[Quelle]:
□ □ □ □

Er arbeitete weiterhin im Deutschen Entomologischen Institut in Berlin-Friedrichshagen im sowjetischen Sektor Berlins. Dabei wohnte er mit seiner Familie in Berlin-Steglitz im amerikanischen Sektor West-Berlins. Auf einer Reise mit seinem Sohn erfuhr er am 13. August 1961 in Frankreich vom Bau der Berliner Mauer und kehrte nach Berlin zurück, um seinen Dienst zu quittieren. Ein Umzug nach Ost-Berlin kam für ihn nicht in Frage, da er selbst anti-kommunistisch eingestellt war und mit der Sozialistischen Einheitspartei Deutschlands (SED) der Deutschen Demokratischen Republik massive Probleme hatte. Er hatte wiederholt Mitarbeitern des Institutes einen beruflichen Start in der Bundesrepublik vermittelt. Im Jahr 1959 wurde er zum Mitglied der Leopoldina gewählt.

□ □ □ □

[Einträge im Datensatz]:

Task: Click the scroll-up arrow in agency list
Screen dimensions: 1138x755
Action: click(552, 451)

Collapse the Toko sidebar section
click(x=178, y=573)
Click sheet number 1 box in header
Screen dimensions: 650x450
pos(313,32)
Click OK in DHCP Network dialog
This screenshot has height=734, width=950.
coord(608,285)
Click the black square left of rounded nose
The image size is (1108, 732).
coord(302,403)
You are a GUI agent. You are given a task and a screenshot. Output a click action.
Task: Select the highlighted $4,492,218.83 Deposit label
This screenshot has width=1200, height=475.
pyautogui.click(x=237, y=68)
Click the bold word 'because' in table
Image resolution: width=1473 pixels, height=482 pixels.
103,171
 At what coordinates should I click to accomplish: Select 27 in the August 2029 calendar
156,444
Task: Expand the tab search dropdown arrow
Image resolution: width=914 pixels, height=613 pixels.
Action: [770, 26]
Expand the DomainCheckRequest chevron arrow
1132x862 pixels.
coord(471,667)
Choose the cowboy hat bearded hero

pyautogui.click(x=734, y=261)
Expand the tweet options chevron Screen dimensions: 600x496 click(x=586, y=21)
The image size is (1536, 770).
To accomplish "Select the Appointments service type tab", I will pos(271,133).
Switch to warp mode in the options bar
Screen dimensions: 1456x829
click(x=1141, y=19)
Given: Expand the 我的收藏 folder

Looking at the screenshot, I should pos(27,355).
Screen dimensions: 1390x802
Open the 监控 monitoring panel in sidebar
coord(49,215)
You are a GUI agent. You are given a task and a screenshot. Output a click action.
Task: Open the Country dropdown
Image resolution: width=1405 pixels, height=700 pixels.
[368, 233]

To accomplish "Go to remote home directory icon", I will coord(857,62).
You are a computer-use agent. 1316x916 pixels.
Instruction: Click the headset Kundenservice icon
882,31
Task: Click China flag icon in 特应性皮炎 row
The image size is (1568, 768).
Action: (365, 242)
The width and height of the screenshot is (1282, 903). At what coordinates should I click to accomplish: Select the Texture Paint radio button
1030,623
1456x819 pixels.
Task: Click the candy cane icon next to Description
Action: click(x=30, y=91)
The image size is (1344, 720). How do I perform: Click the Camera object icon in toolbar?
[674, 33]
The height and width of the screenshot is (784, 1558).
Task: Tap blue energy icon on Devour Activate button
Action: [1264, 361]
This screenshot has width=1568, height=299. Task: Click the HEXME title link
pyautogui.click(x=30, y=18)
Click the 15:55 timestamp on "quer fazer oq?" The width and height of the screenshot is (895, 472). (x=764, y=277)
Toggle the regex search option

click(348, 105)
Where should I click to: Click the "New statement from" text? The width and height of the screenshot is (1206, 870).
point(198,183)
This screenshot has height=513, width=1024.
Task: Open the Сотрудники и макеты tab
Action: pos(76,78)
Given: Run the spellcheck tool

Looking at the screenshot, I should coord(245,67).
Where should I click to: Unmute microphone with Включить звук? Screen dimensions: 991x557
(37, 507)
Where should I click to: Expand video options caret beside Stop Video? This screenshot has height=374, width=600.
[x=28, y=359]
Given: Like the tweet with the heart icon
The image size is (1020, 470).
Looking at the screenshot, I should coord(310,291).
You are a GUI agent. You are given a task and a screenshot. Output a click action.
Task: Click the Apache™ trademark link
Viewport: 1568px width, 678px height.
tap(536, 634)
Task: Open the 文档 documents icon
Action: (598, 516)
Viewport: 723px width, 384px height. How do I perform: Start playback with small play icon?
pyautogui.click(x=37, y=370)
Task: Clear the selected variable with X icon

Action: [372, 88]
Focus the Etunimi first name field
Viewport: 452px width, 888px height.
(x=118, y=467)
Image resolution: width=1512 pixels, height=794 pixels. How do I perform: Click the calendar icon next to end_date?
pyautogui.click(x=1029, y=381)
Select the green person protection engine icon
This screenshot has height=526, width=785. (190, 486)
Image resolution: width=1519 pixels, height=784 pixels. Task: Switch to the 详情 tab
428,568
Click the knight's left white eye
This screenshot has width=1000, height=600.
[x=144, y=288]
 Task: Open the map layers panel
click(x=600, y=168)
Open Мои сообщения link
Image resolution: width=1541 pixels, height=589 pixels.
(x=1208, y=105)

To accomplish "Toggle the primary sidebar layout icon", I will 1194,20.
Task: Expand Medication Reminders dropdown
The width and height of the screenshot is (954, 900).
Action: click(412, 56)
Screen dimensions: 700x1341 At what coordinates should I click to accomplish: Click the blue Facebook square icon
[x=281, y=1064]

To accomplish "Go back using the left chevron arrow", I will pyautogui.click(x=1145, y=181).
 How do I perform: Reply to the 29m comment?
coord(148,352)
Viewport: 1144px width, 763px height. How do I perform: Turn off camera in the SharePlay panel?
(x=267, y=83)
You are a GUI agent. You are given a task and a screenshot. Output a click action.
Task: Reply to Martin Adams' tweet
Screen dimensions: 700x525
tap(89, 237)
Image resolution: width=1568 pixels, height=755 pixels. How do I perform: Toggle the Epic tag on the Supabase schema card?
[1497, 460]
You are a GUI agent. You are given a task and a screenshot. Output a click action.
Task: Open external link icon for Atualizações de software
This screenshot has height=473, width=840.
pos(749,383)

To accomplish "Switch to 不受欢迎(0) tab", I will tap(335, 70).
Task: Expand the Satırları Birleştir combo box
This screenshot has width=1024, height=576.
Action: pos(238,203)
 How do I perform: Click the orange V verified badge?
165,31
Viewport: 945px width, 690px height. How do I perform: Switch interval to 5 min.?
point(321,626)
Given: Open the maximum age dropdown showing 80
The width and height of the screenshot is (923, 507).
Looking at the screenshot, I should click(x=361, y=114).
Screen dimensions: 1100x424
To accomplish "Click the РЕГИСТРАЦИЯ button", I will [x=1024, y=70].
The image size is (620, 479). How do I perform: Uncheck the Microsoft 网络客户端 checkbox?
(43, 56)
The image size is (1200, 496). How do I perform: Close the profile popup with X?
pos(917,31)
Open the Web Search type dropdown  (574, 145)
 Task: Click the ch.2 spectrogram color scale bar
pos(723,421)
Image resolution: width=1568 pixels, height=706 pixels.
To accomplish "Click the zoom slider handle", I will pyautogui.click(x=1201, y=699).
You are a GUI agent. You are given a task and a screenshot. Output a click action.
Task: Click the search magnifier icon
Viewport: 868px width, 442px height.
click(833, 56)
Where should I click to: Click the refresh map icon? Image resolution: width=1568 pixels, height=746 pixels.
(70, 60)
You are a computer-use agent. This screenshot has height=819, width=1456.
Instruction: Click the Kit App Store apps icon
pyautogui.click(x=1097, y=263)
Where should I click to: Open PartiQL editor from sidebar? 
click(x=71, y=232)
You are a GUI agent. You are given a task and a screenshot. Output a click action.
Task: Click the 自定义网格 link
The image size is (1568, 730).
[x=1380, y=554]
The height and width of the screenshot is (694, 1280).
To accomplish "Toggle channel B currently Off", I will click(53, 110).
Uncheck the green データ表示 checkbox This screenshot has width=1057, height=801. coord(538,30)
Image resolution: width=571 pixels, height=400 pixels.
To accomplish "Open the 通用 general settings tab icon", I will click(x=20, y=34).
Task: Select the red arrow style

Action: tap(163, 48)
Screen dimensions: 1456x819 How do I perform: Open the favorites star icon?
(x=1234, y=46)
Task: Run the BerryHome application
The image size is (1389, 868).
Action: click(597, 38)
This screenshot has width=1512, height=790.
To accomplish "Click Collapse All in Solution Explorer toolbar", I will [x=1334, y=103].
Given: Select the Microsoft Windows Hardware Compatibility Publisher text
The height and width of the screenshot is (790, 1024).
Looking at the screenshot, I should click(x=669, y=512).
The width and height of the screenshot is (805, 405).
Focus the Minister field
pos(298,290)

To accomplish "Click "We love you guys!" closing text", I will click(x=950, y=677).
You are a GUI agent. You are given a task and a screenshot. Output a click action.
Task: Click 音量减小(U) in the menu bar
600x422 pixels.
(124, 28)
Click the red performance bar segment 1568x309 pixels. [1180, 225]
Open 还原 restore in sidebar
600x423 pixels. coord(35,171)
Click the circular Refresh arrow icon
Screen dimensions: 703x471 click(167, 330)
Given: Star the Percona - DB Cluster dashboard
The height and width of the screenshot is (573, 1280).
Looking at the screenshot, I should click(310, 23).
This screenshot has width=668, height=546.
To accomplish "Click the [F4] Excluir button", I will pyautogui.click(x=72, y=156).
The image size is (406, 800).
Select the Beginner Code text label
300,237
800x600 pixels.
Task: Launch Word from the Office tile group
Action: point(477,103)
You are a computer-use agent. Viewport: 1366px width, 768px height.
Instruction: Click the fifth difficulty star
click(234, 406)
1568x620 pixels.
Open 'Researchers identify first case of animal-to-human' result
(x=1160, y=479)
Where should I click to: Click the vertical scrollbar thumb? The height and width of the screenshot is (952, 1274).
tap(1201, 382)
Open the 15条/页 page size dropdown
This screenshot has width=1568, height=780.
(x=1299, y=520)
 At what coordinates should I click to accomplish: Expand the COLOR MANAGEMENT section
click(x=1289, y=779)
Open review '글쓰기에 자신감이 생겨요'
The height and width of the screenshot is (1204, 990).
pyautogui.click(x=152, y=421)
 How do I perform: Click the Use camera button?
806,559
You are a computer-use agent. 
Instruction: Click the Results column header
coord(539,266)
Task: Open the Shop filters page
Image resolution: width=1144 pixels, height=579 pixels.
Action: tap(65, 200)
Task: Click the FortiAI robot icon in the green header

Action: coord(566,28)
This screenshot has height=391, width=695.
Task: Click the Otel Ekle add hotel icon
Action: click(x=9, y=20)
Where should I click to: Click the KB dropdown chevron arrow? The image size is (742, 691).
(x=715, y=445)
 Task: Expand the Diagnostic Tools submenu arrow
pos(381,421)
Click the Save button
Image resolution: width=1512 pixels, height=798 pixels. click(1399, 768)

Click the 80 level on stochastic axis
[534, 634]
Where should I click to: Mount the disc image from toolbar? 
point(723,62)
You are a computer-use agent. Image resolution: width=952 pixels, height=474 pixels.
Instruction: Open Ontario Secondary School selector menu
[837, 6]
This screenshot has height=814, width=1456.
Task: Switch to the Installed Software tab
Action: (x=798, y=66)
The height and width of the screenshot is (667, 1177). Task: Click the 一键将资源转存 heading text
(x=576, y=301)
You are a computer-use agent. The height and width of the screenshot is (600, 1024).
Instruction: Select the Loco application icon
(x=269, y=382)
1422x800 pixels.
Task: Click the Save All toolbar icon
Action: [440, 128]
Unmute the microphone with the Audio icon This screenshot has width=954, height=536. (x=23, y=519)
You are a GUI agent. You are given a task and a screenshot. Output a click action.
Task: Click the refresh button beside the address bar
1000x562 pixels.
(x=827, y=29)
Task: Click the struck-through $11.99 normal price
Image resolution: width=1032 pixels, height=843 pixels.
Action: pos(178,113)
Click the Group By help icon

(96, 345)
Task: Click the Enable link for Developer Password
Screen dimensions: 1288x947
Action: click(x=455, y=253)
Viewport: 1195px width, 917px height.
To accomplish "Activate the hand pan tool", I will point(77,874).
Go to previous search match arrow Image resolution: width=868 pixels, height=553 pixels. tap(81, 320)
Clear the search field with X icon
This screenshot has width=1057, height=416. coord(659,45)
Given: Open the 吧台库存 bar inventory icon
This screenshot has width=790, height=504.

□ □ □ □

[Aufgabe A]: Stimmen diese Aussagen mit der Quelle überein? (i) Er wohnte mit seiner Familie im sowjetischen Sektor Berlins. (ii) Vom Bau der Berliner Mauer erfuhr er in Frankreich. (iii) Im Jahr 1959 wurde er zum Mitglied der Leopoldina gewählt. Antworte jeweils mit Ja oder Nein und zitiere die entscheidenden Worte der Quelle wörtlich.
[Aufgabe B]: Kannst du die Zeilen der Einträge von der Zeile mit „will click(x=950, y=677).“ bis zur Zeile mit „Looking at the screenshot, I should click(310, 23).“, beide eingeschlossen, als JSON-Liste von Zeichenketten darstellen? Jede Zeile soll ein Element sein, Leerzeilen fallen weg.

[Antwort A]:
(i) Nein: „Dabei wohnte er mit seiner Familie in Berlin-Steglitz im amerikanischen Sektor West-Berlins.“
(ii) Ja: „erfuhr er am 13. August 1961 in Frankreich vom Bau der Berliner Mauer“
(iii) Ja: „Im Jahr 1959 wurde er zum Mitglied der Leopoldina gewählt.“

[Antwort B]:
[
  "To accomplish \"Click \"We love you guys!\" closing text\", I will click(x=950, y=677).",
  "You are a GUI agent. You are given a task and a screenshot. Output a click action.",
  "Task: Click 音量减小(U) in the menu bar",
  "600x422 pixels.",
  "(124, 28)",
  "Click the red performance bar segment 1568x309 pixels. [1180, 225]",
  "Open 还原 restore in sidebar",
  "600x423 pixels. coord(35,171)",
  "Click the circular Refresh arrow icon",
  "Screen dimensions: 703x471 click(167, 330)",
  "Given: Star the Percona - DB Cluster dashboard",
  "The height and width of the screenshot is (573, 1280).",
  "Looking at the screenshot, I should click(310, 23)."
]